■ PAGE EXTRACT ■
╔══

Given that ratings for the VMAs have been sliding drastically for the past few years, MTV is probably right to worry about the prospects for this year's show. But this year's insane barrage of publicity stunts and hastily conceived viral-video schemes reeks of panic and desperation. Instead of hosting a whole bunch of full-song live performances in an actual theater, this year's show has a few big stars playing all night in a couple of pimped-out Las Vegas hotel suites, which means we get thirty-second clips of a bunch of different songs rather than any actual performances. I guess the idea is that we can go online to watch the full performances, but I'm not going to get on the internet to watch the Foo Fighters in a hotel room. I'm just not. Instead of overhauling the presentation, MTV might be able to slow its decline by actually working to put on a good, unpredictable show. Instead, we get an unwatchably chopped-up and disjointed night of entertainment with barely any single segment inching past the one-minute mark. Given that spectacle was pretty much the only thing the VMAs ever had going for themselves in the first place, and given that it's pretty hard to create a sense of spectacle in a fucking hotel room, there's pretty much no reason to watch the thing at all this year. But I watched it anyway. You're welcome.

╚══

■ Saved data entries ■
╔══

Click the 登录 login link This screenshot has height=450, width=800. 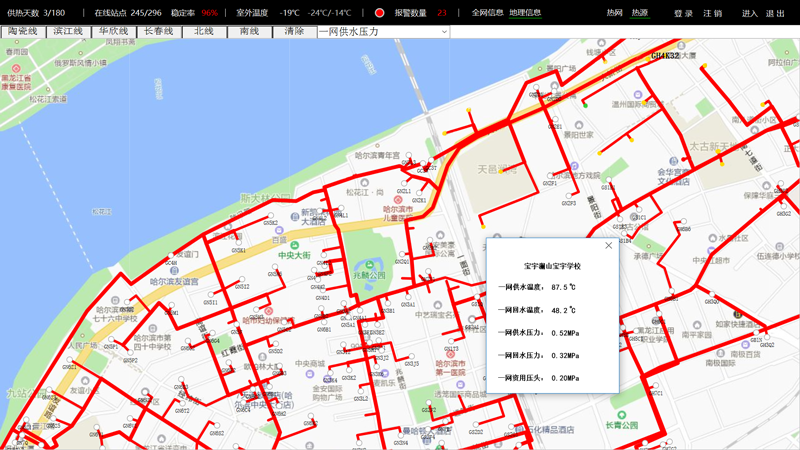coord(683,13)
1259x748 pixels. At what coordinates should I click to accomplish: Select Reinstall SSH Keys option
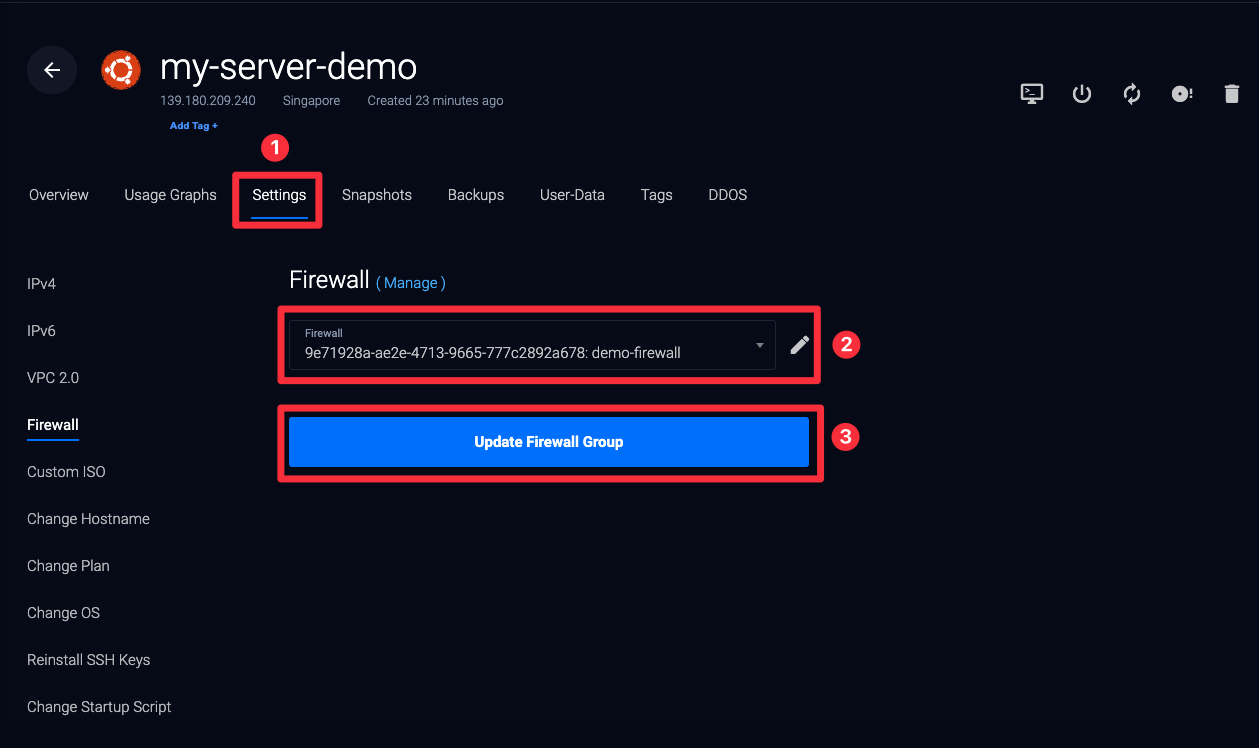pyautogui.click(x=88, y=660)
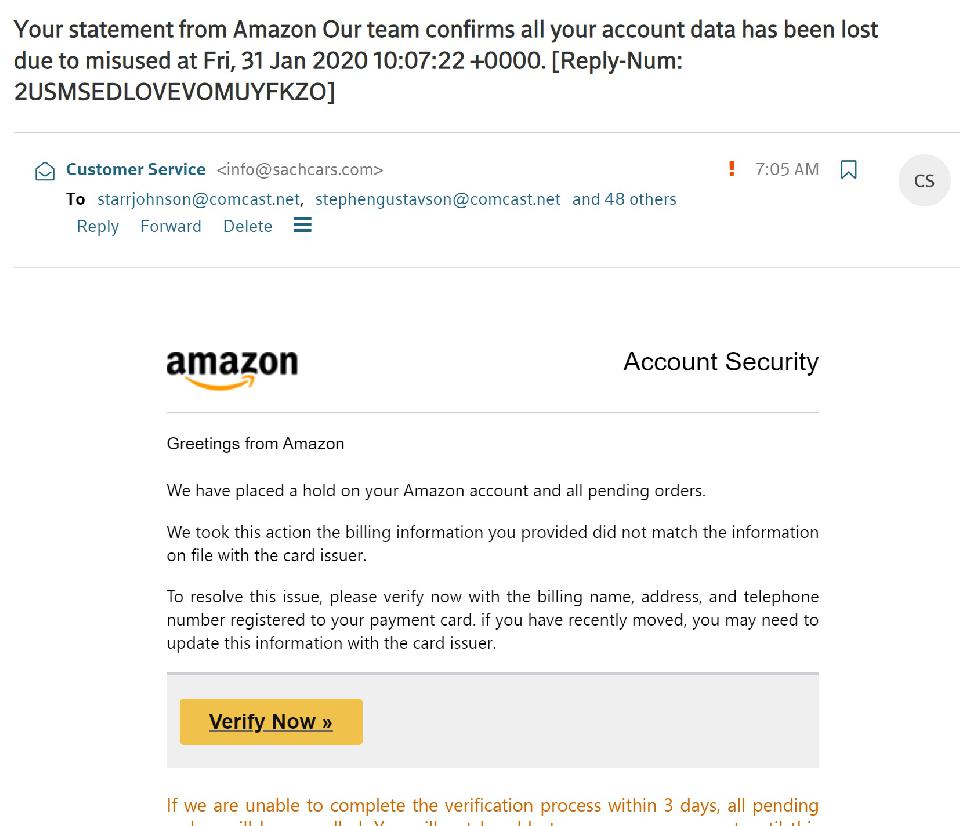This screenshot has height=826, width=960.
Task: Click the info@sachcars.com sender address
Action: [x=300, y=170]
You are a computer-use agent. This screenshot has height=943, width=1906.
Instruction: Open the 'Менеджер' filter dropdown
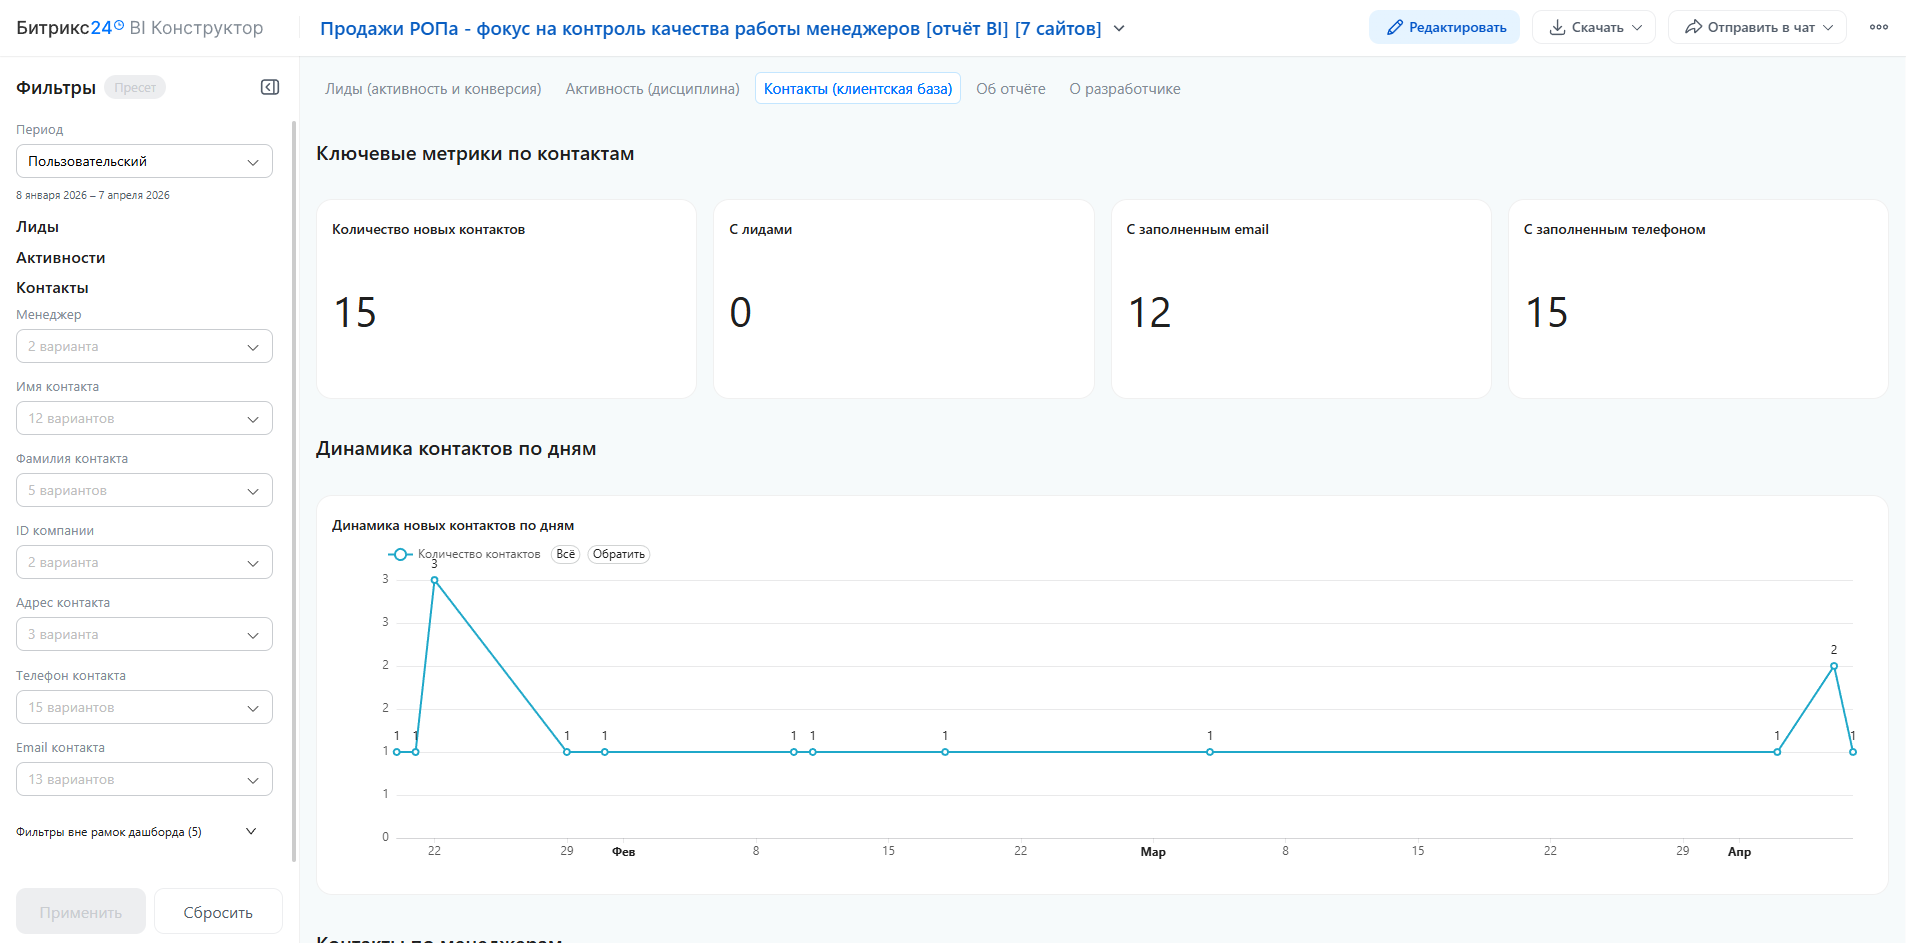[144, 346]
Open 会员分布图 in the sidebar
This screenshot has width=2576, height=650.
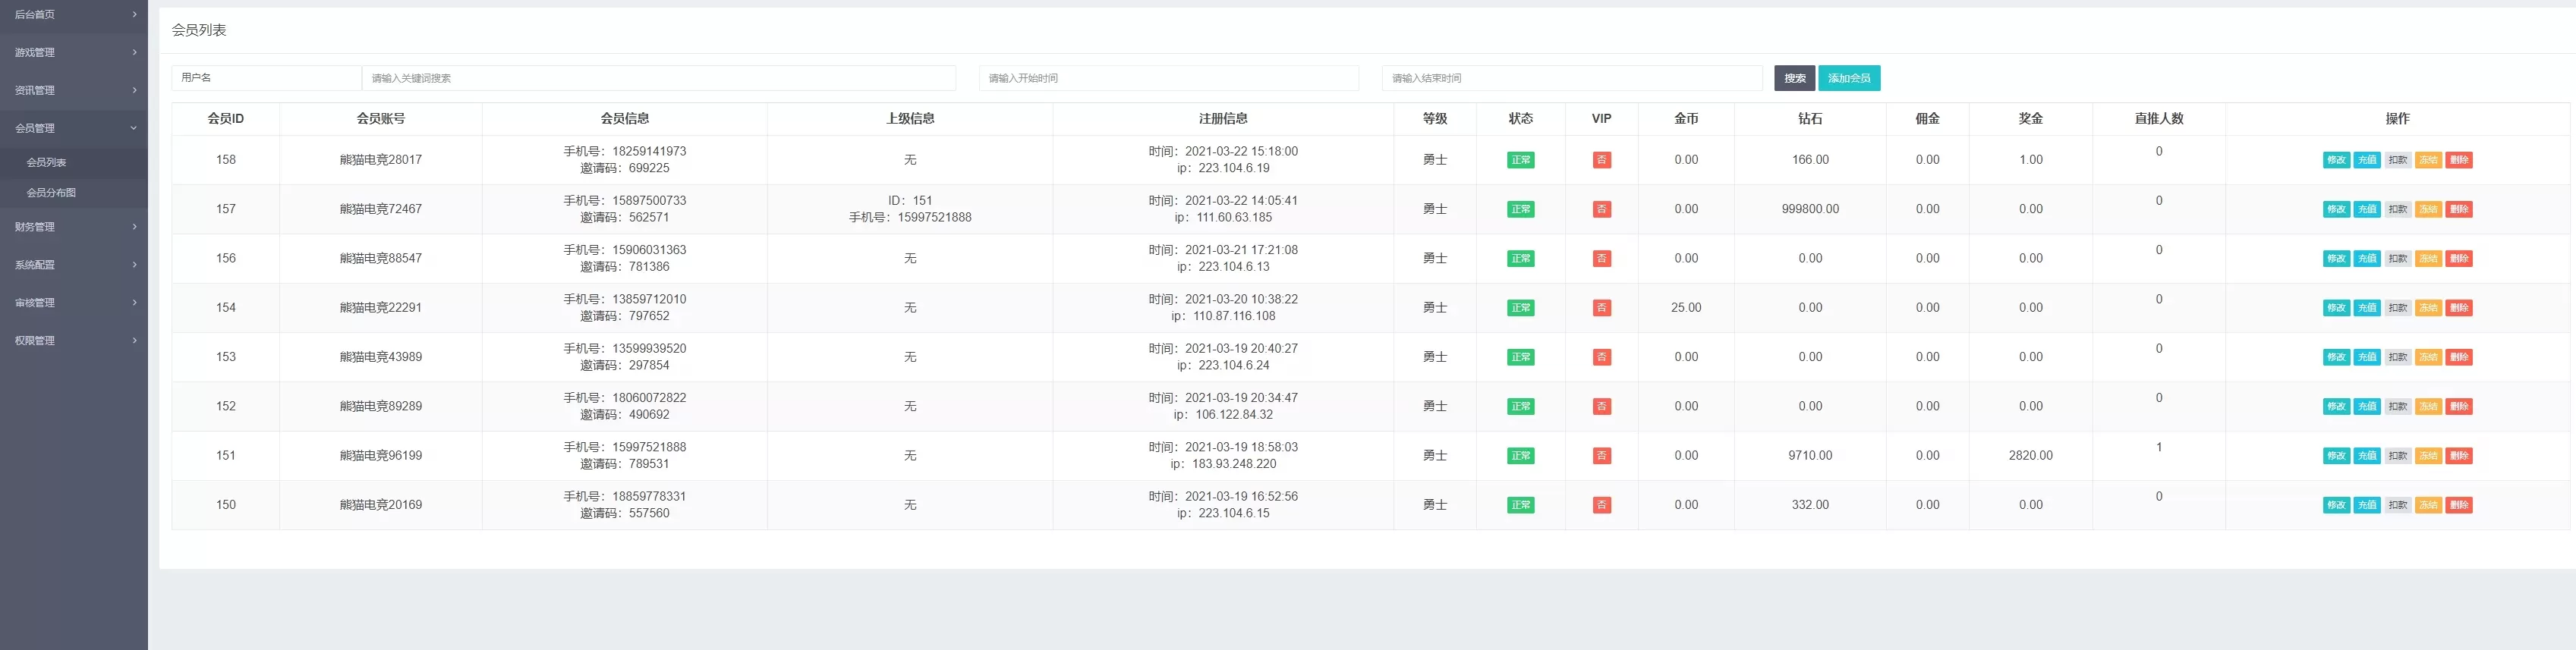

╚══

■ WHAT TO DO ■
a) Using the VMAs review above the rows, decide whether each statement agrees with it and quote the words that settle it: (i) this year's show features live performances in a theater; (ii) the writer chose not to watch the show; (iii) VMA ratings have been falling for several years.
b) Proceed with the VMAs review above the rows, picking up after its final sentence.

■ WRITTEN ANSWERS ■
a)
(i) No: "Instead of hosting a whole bunch of full-song live performances in an actual theater, this year's show has a few big stars playing all night in a couple of pimped-out Las Vegas hotel suites"
(ii) No: "But I watched it anyway."
(iii) Yes: "ratings for the VMAs have been sliding drastically for the past few years"

b)
Preshow highlights: Lil Mama is dressed like Little Bo Peep, which is a terrible, terrible idea on her part. Swizz Beatz and Eve are showing up together, though unfortunately they're not pulling up on neon-colored Japanese motorcycles surrounded by angry shirtless dudes, which does not speak well of any impending Ruff Ryders comeback. The various hosts make sure to ask every single interviewee about Britney, and the assembled stars are very nice and diplomatic about the whole thing. John Norris has been doing these things for basically as long as I've been alive, and still he somehow manages to get sadder and creepier every single year. Pharrell was nice enough to bring Clipse and Kenna along with him, though they're not allowed to do anything more than say their names into the microphone. Kanye has upped the goofiness factor once again, showing up in a tuxedo-jacket and a bow-tie with jeans and sneakers. Nicole Scherzinger's preshow performance with Lil Wayne is deeply awkward and sort of funny. I want an hour of my life back.

9:01: The much-ballyhooed Britney comeback performance thankfully does not include Mindfreak Criss Angel. Unfortunately, it doesn't include a whole lot else either. Britney at least seems to be in decent shape, and she remembers all her dance steps, so there's that. And "Gimme More" is a good song, a totally professional bit of futuristic studio-pop. But Britney's somehow become a massive charisma-vacuum; her eyes look cold and dead, and she makes would-be pop-stardom look like work. In the audience, Rihanna openly laughs at Britney on-camera.

9:04: Adding to the disconnectedness of the whole night, there's no host this year. Admittedly, Jack Black bombed last year and Diddy bombed the year before that, but this show needs a host, if only for continuity's sake. Without one, it just looks like a bunch of stuff happening sequentially. We apparently still needed an opening monologue this year, so Sarah Silverman is out to do the honors. She kind of tanks, doing the fish-in-barrel thing by going after Britney hardcore and then kind of clamming up when she sees that people aren't laughing.

9;10: Alicia Keys introduces the house band this year: Mark Ronson, apparently backed by Big Bad Voodoo Daddy. She also throws it to Pete Wentz and his non-working microphone. This show is already a trainwreck before the first commercial break; that's got to be a new record.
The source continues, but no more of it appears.